Jonathan blinked. “ ‘Snakily’? Did Dess come up with that?”

“Who else?” She clicked the lock into place. The way its metal links coiled through the frame of her bike did kind of remind her of a snake.

When she turned back to Jonathan, he stepped forward and gathered her into a long hug. She pressed against him, enjoying the warm solidity of his body. In the midnight hour Jonathan felt so slight, almost fragile in his weightlessness, as if he weren’t really there. Midnight might allow them to fly, but in some ways it cheated her of Jonathan’s substance.

“Are you okay?” he asked.

“Sure. Not much sleep. How about you? You sound like you’re getting sick.”

He shrugged. “Forgot to bring a jacket last night. It was a cold walk home.”

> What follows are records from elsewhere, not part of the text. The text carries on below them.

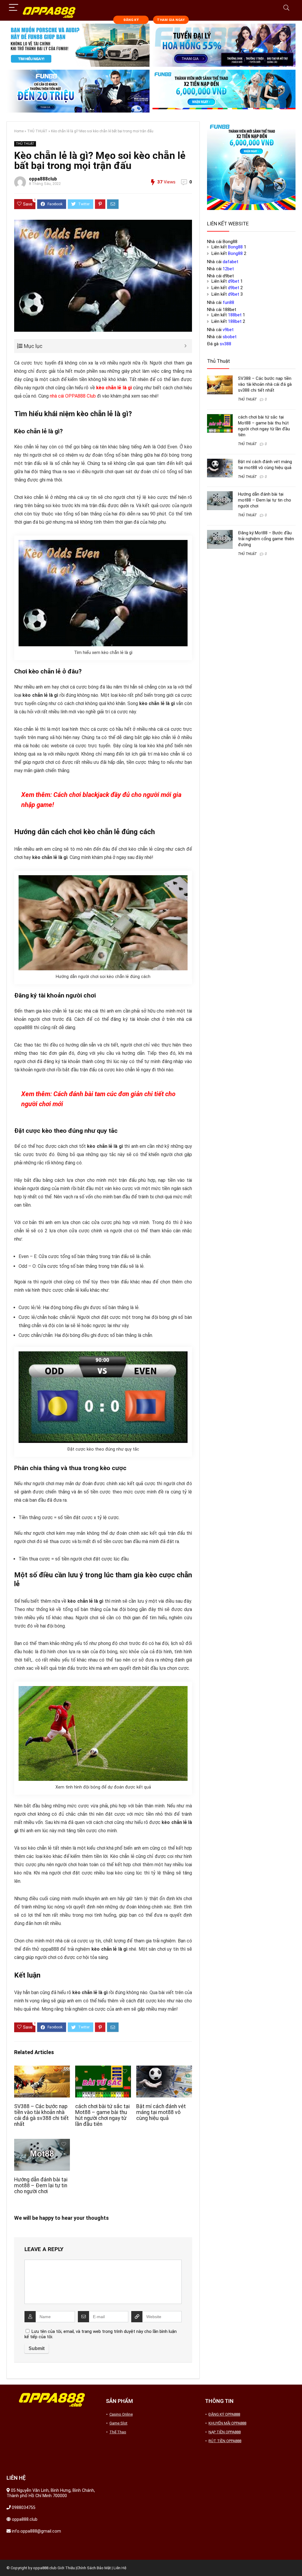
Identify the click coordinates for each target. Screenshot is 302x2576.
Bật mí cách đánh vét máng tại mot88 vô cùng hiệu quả (161, 2112)
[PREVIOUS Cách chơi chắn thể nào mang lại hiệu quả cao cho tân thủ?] (6, 2561)
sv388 (225, 343)
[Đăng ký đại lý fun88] (78, 45)
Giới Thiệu (66, 2568)
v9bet (228, 329)
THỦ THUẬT (37, 131)
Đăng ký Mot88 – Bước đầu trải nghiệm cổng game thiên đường (266, 538)
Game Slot (118, 2423)
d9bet (233, 281)
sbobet (230, 336)
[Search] (286, 8)
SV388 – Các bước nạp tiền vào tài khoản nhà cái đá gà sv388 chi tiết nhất (41, 2115)
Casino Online (121, 2414)
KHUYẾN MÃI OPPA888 (227, 2423)
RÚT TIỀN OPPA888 (225, 2441)
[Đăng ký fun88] (251, 165)
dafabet (230, 261)
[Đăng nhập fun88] (224, 91)
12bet (228, 268)
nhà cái (57, 396)
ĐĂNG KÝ (131, 20)
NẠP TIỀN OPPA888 (225, 2432)
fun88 (228, 302)
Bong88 (235, 247)
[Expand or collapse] (185, 346)
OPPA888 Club (80, 396)
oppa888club (43, 179)
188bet (235, 315)
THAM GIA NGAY (171, 20)
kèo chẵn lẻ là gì (114, 387)
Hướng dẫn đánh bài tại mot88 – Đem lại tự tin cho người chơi (41, 2185)
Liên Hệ (120, 2568)
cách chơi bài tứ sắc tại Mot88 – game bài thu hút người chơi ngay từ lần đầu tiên (102, 2115)
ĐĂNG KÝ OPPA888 (224, 2414)
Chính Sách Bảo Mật (94, 2568)
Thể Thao (117, 2432)
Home (19, 131)
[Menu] (13, 8)
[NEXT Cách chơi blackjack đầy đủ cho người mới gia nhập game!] (296, 2561)
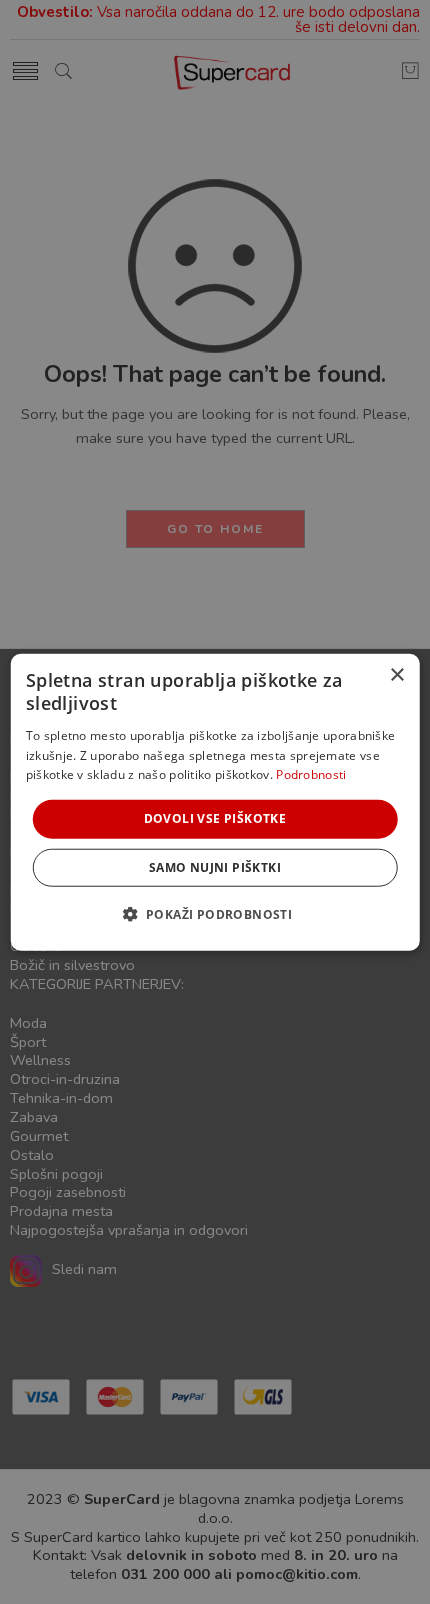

“Oh my God.” She looked up at him. “I forgot…” She hadn’t thought of Jonathan walking home—she never imagined him walking anywhere. “But it
was freezing
last night.”

He smiled and croaked, “Tell me about it.”

Jessica stared at the ground. She’d been afraid, but at least she’d been warm and inside. It was
miles
back to his house. She looked up into his brown eyes and said quietly, “You know, you could have come—”

The front screen door was wrenched open with a shrieking of rusty springs.

“Where are they? You seen them anywhere?”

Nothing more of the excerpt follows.